Count the lines in the entries below that mention the string "will", then write that number by itself.

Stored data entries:
◆ ◆ ◆ ◆ ◆ ◆ ◆
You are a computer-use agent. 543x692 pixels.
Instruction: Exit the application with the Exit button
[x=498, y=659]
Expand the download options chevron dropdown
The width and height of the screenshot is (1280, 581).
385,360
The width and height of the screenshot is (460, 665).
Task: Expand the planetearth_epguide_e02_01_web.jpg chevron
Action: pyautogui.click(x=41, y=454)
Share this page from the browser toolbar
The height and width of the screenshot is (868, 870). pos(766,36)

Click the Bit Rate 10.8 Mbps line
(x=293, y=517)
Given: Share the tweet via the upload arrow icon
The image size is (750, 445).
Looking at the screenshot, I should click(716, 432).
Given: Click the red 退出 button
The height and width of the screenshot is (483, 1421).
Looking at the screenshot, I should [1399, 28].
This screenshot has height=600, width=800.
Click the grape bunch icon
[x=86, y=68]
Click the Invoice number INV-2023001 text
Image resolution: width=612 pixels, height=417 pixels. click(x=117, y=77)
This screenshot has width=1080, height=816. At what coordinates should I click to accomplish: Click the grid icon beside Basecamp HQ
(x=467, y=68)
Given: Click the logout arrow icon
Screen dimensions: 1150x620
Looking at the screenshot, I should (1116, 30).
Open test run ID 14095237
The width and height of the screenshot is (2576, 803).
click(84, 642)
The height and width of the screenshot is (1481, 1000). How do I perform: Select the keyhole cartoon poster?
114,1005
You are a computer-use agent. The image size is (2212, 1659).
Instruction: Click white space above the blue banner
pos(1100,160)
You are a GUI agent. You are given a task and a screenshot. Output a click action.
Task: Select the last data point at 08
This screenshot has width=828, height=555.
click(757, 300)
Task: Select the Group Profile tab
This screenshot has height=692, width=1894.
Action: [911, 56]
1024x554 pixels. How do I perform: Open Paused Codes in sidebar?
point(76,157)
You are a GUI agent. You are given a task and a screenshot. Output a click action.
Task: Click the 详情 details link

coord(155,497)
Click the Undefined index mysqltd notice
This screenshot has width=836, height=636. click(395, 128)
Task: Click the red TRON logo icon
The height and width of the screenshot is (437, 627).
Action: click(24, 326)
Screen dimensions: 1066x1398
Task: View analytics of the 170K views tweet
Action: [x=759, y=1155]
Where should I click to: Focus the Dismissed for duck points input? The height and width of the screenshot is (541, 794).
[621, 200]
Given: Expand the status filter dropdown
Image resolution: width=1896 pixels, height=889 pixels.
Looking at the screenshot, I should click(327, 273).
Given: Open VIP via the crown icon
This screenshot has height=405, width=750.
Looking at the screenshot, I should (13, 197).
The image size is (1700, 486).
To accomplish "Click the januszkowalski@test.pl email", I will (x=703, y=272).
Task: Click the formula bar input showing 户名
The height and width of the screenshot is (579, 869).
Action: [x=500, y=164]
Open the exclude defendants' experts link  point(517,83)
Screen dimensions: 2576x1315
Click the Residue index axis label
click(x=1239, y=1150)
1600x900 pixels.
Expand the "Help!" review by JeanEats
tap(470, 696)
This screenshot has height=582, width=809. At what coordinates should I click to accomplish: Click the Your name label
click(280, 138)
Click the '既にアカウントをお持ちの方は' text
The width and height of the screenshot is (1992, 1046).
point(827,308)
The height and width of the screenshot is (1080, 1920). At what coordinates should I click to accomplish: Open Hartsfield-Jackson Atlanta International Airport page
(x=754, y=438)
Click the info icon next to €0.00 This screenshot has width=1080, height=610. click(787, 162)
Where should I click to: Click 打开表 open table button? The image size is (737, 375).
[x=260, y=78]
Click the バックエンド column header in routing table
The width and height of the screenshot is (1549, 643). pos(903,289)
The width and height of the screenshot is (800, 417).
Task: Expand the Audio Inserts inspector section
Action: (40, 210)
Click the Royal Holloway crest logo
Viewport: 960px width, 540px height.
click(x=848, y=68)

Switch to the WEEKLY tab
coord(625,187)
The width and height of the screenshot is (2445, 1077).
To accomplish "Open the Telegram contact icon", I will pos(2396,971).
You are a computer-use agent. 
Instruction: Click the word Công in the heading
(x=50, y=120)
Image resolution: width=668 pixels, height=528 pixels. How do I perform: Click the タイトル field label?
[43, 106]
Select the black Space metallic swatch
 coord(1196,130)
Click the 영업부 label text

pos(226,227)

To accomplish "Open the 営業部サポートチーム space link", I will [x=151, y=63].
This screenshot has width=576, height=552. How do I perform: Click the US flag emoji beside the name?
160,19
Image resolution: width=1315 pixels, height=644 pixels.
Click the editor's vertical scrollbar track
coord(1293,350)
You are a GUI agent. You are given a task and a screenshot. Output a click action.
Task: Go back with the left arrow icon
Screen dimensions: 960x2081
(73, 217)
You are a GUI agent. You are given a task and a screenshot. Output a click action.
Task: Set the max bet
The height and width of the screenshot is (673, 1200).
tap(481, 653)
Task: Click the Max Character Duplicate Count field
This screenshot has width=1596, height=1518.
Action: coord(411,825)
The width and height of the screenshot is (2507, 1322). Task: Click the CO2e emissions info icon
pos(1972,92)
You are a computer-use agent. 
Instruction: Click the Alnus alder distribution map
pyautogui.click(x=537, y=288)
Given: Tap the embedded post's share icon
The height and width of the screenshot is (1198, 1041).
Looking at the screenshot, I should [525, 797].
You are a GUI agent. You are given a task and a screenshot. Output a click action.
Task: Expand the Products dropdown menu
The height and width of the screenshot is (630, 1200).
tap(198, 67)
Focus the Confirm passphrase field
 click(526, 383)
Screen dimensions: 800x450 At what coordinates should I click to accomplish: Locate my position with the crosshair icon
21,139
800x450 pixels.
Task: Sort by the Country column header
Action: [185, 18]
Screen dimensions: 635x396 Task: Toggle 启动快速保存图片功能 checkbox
◆ ◆ ◆ ◆ ◆ ◆ ◆
**OUTPUT BELOW**
3